(Beginning of EXTRACTED DATA)
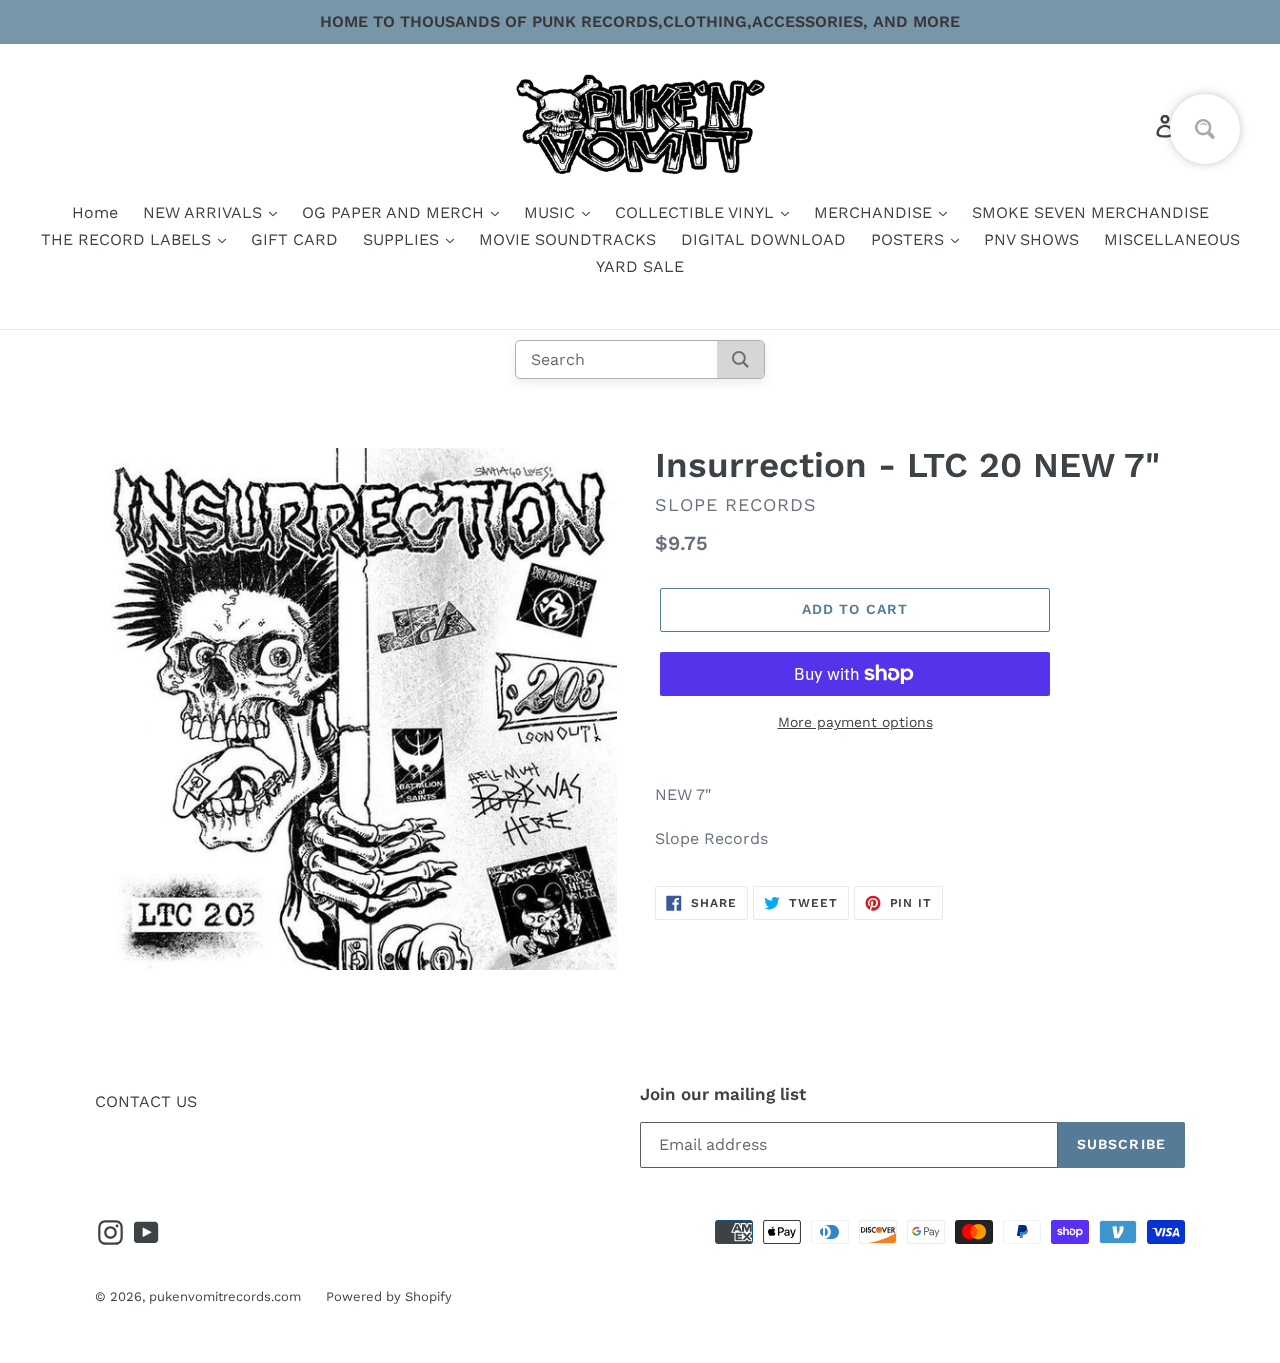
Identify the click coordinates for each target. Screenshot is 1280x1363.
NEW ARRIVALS (205, 212)
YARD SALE (640, 266)
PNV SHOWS (1031, 239)
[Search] (740, 359)
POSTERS (910, 239)
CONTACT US (146, 1101)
(End of EXTRACTED DATA)
_TASK TO COMPLETE:_
The records must be restated word for word, apart from any images.

_FINISHED EXERCISE:_
Identify the click coordinates for each target. Screenshot is 1280x1363.
NEW ARRIVALS (205, 212)
YARD SALE (640, 266)
PNV SHOWS (1031, 239)
[Search] (740, 359)
POSTERS (910, 239)
CONTACT US (146, 1101)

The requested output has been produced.